By Staff Reporter
ZIMBABWE’S striking doctors Friday snubbed wage negotiations in which government pledged an immediate 100 percent increase to their allowances to health workers.
The doctors were represented by the Health Apex Council which has since been dumped by the critical medical practitioners for allegedly failing to fully represent their interests during negotiations with government.
During the latest wage talks, government increased by 100 percent, allowances for junior doctors and other health staff in its latest bid to end a crippling job action by public hospital doctors.
This will see a junior doctors’ on-call allowance of $1 200 increased to $2 400 while nurses will get $720 for either night duty, standby or call allowances, up from the previous $360.
Nurse managers will now get $1 000, up from $500.
The increases are with effect from 1 October this year and are a revision from the initial 60 percent pledged by government earlier during the month.
The allowances offered to health workers by Government are in addition to other health sector-specific allowances that include locum rates, initial uniform grant, initial uniform allowance, out-of-residence allowance and psychiatric allowances, which were reviewed last Friday by at least 100 percent each.
Said Health Services Board (HSB) chairperson Paulinus Sikosana after Friday’s talks, “Parties to the Health Services Bipartite Negotiating Panel (HSBNP) met on 18 October 2019 to continue the unfinished negotiations on the review of the Health Sector Specific Allowances following the signing of collective bargaining agreement (CBA) Number 3 of 2019 on 4 October 2019.
“CBA 3 of 2019, provided for a 60 percent adjustment on the HSCA with effect from 01 October 2019.
“On 18 October 2019, parties to the HSBNP agreed that the said CBA 3 of 2019 be amended to provide for a review of the health sector specific allowances by a further 40 percent from 60 percent.”

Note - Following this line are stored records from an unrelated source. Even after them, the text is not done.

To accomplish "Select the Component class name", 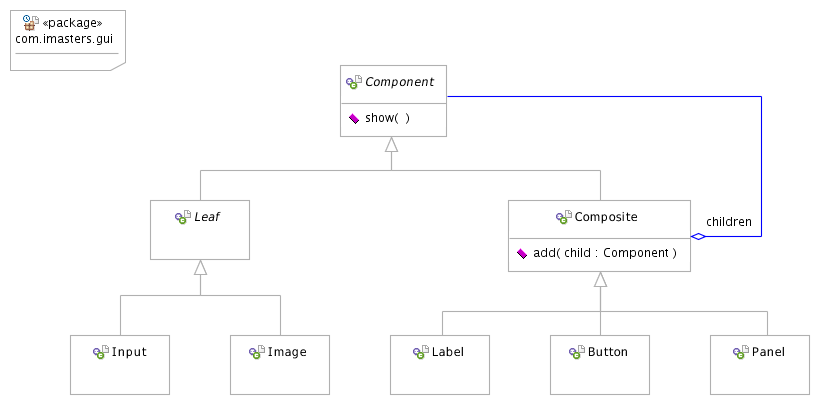I will [399, 82].
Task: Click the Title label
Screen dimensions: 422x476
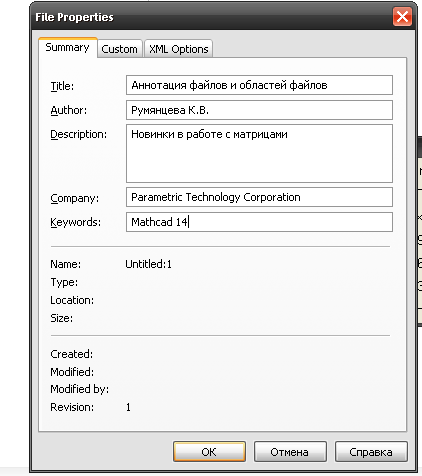Action: click(62, 86)
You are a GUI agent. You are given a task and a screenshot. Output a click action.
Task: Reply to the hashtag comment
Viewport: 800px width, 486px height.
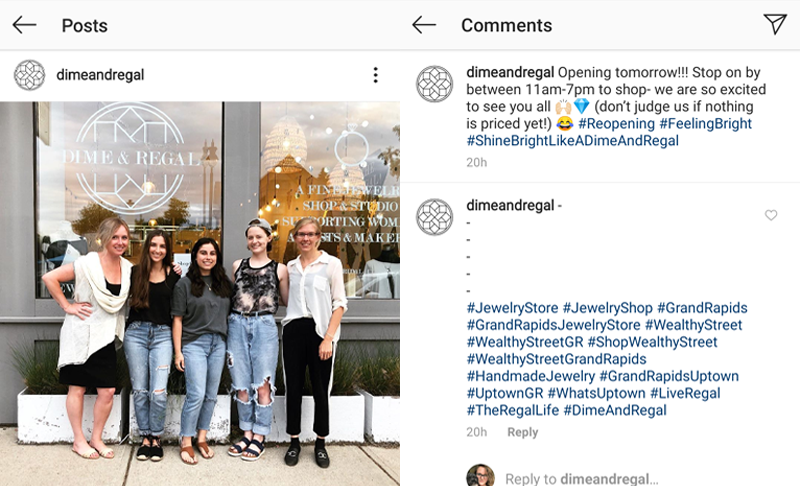[522, 432]
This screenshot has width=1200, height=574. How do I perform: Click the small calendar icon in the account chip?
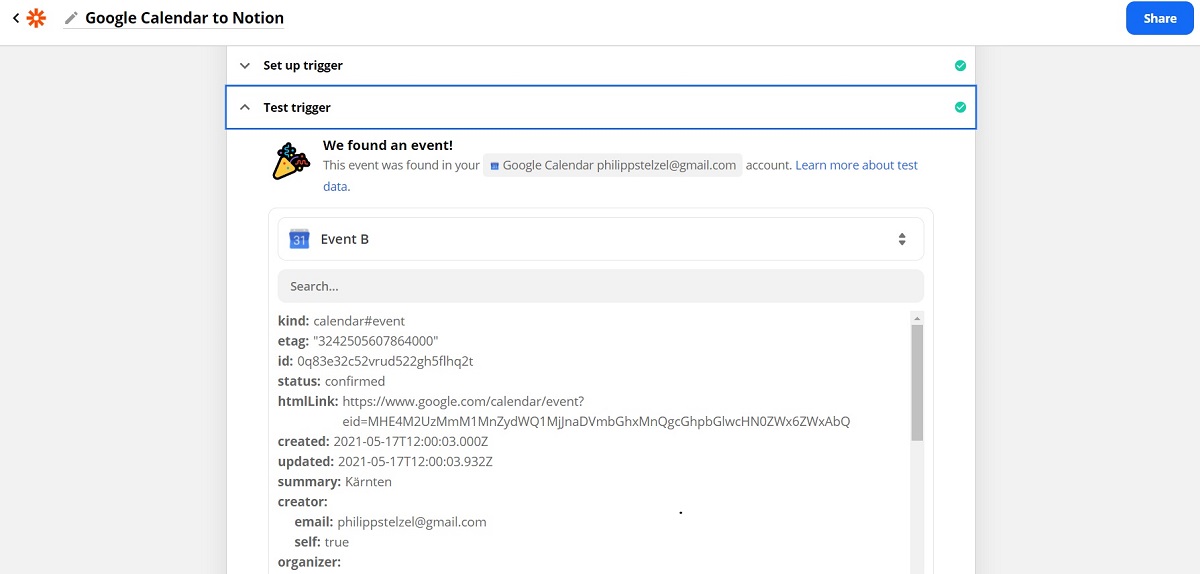[x=494, y=166]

However, the doubling of wages could do little to appease a restive workforce within the country’s ailing sector as health workers have been demanding their salaries to be paid based on prevailing interbank rates which keep shifting rapidly.
According to the latest schedule and based on the prevailing inter-bank rates of RTGS$15.80 and RTGS$18 (black market), this means a junior doctor’s on-call allowance of RTGS$1 200 was hiked from US$76 (interbank) or US$67 (black market) to US$152 or US$134.
With the giant increases offered, as perceived by authorities, President Emmerson Mnangagwa has slammed striking doctors for rejecting the initial 60 percent offered as increase by his government.
He accuses the doctors of pandering to the whims of the enemy which his administration says has not rested from a regime change push.
The latest wages could further be whittled down by run-away inflation of 591 percent – according International economist and currency expert Steve Hanke – by end of the year.
Meanwhile, government has pledged full bonus payments for its troubled workforce for 2019, unlike last year when the country’s biggest employer paid the 13th cheque based on pensionable salaries only.